►
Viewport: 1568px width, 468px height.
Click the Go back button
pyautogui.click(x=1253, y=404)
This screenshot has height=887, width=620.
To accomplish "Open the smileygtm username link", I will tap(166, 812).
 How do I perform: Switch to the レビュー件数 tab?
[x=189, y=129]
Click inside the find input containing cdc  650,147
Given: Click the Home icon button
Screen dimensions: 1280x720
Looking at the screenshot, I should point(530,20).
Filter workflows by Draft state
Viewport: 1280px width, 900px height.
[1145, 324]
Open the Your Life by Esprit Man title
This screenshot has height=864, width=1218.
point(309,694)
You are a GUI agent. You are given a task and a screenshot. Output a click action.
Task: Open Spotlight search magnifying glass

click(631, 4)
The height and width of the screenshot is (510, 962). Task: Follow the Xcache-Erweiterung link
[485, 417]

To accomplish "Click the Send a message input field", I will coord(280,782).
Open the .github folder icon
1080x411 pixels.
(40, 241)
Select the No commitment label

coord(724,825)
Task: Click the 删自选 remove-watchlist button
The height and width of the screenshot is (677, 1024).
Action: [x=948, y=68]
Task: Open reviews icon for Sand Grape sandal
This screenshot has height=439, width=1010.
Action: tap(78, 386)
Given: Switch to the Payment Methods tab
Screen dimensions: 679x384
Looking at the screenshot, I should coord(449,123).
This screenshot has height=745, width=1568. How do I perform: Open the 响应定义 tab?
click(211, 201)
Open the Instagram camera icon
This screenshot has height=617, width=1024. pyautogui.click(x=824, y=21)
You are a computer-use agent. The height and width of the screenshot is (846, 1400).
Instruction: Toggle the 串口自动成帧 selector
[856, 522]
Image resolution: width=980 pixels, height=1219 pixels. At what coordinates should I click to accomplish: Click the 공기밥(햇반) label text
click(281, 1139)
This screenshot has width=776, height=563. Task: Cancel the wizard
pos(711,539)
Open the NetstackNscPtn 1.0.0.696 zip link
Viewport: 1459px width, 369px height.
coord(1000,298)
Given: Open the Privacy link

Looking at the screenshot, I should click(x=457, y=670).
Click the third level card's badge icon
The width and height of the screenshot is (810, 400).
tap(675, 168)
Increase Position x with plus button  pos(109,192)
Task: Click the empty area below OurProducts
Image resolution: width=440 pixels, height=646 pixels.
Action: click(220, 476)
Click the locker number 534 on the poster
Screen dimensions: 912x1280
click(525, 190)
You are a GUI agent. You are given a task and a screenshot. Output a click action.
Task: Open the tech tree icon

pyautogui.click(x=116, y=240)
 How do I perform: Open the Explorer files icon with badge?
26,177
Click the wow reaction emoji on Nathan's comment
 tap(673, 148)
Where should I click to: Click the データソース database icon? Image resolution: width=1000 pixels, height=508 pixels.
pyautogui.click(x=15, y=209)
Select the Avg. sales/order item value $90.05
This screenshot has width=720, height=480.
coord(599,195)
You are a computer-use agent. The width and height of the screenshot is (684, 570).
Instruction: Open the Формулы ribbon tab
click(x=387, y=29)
◄
What is needed is a word-for-word copy of the records above, from the first line through the line that contains "Given: Click the Home icon button".

Viewport: 1568px width, 468px height.
Click the Go back button
pyautogui.click(x=1253, y=404)
This screenshot has height=887, width=620.
To accomplish "Open the smileygtm username link", I will tap(166, 812).
 How do I perform: Switch to the レビュー件数 tab?
[x=189, y=129]
Click inside the find input containing cdc  650,147
Given: Click the Home icon button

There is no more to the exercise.